In order to return the parties to the status quo, the Commission will order the Respondent to restore Sharon Smith to the title of Elementary Satellite Manager, and determine that the Respondents should increase Sharon Smith’s pay to that of an elementary satellite manager from August 14, 2006 through the period originally under negotiation, August 31, 2008. We are not ordering Respondents to change the process of providing satellite services, which was implemented at the beginning of the 2006-2007 school year. Such an order is unnecessary to provide relief to the injured party, and likely would needlessly interfere with the operations of Respondents. Sharon Smith will be paid at the elementary satellite manager scale she previously held.

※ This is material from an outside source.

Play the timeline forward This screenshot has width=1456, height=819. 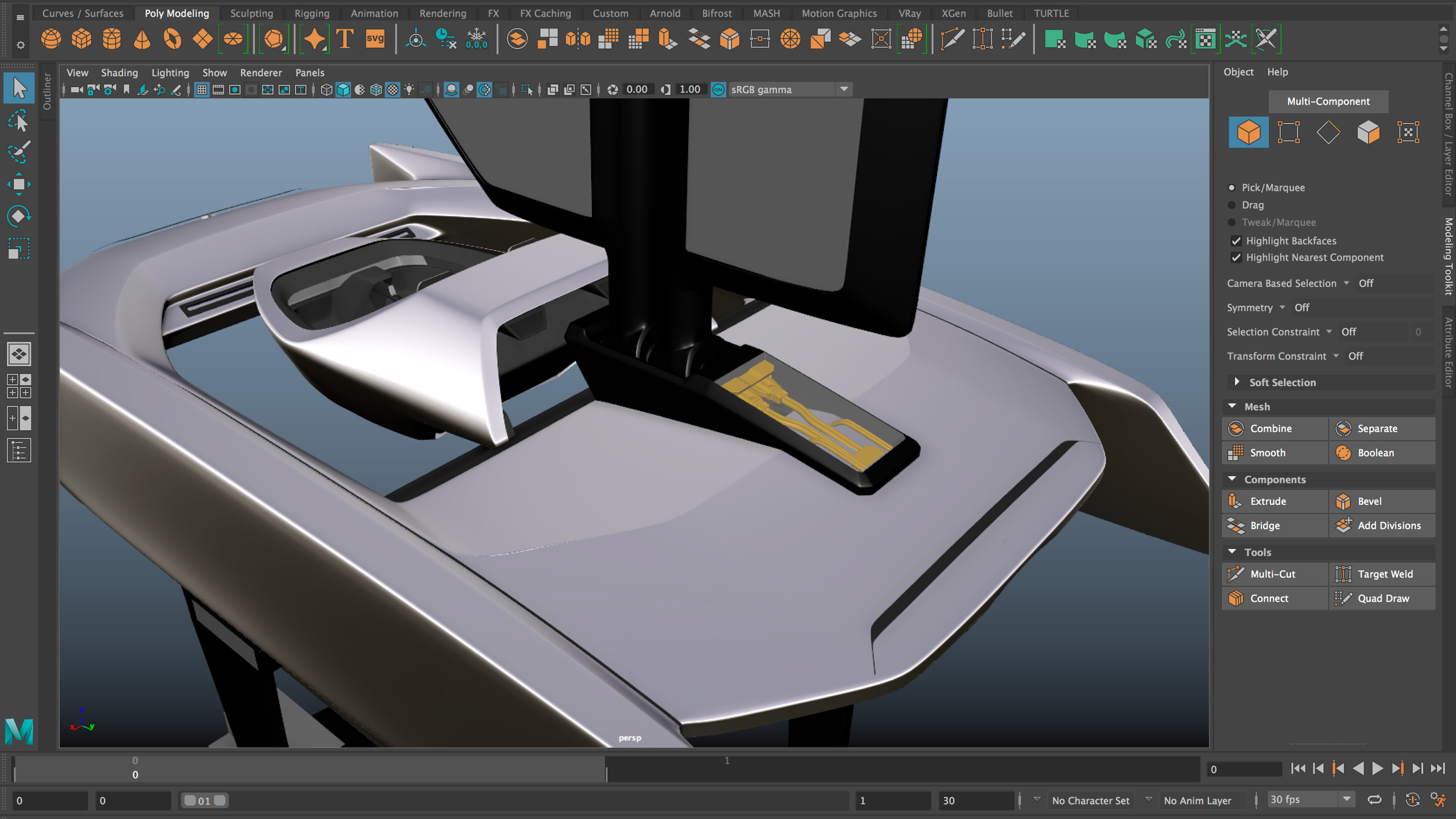tap(1378, 769)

We noted some confusion in the record concerning the amount of pay requested as a remedy. If the Petitioner was requesting the remedy of bringing the pay scale of the elementary satellite managers to the level of the secondary managers (who make $.30 cents per hour more than the elementary satellite managers), the Commission has no evidence with which to determine whether or not this would have occurred. Therefore, in order to properly return the parties to the status quo, the Commission will order the Respondent to restore Sharon Smith to the pay scale of an elementary satellite manager. The remedy ordered restores Sharon Smith to the former pay scale she held prior to August 14, 2006.

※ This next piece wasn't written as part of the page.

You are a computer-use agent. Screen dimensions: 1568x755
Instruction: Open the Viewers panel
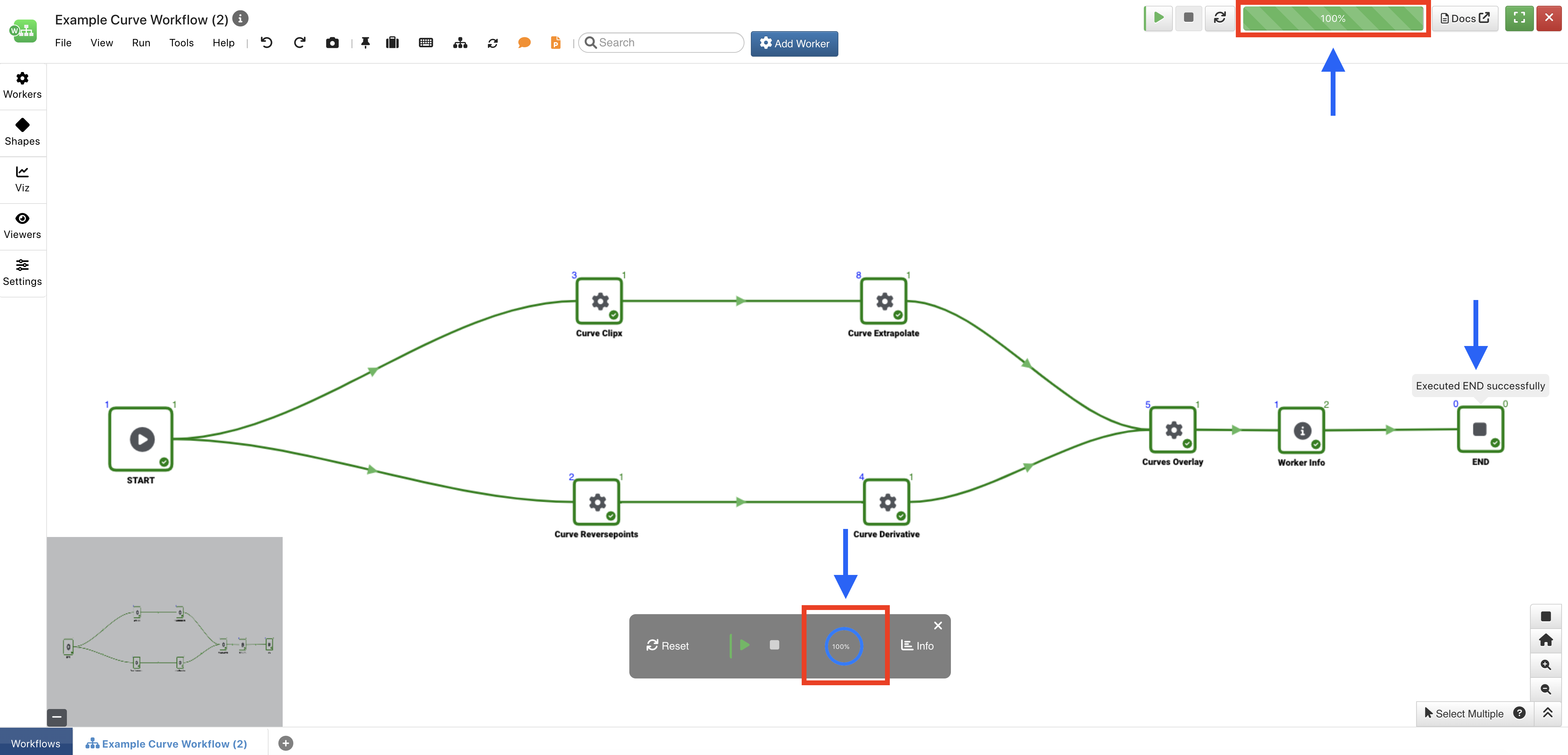[x=23, y=225]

The Petitioner has also requested an award of attorney fees as part of the remedy. We find that the conduct of the chief negotiator which violated the Act to have been impulsive, and disingenuous. Although it may be characterized as flagrant, it was not persistent and pervasive. We decline to include reimbursement of attorney fees as part of the remedy. See County of Hall v. United Food and Commercial Workers Dist. Local 22, 15 CIR ___ (2006).
IT IS THEREFORE ORDERED, ADJUDGED, AND DECREED that:
1. The Respondents shall cease and desist from interfering with, restraining, or coercing Sharon Smith from her exercise of the rights granted under the Industrial Relations Act.
2. The Respondents shall restore Sharon Smith to her title of Elementary Satellite Manager and increase her pay to that of an Elementary Satellite Manager through August 31, 2008 including any increases in pay subsequently granted to Elementary Satellite Managers in a new Collective Bargaining Agreement, or otherwise. The back pay due from August 14, 2006 shall be paid in a lump sum at the earliest possible pay date after the effective date of this Order, and each installment of back pay shall be paid with interest from its original due date until the date of payment at the current judgment interest rate of 7.094%.
All panel judges join in the entry of this order.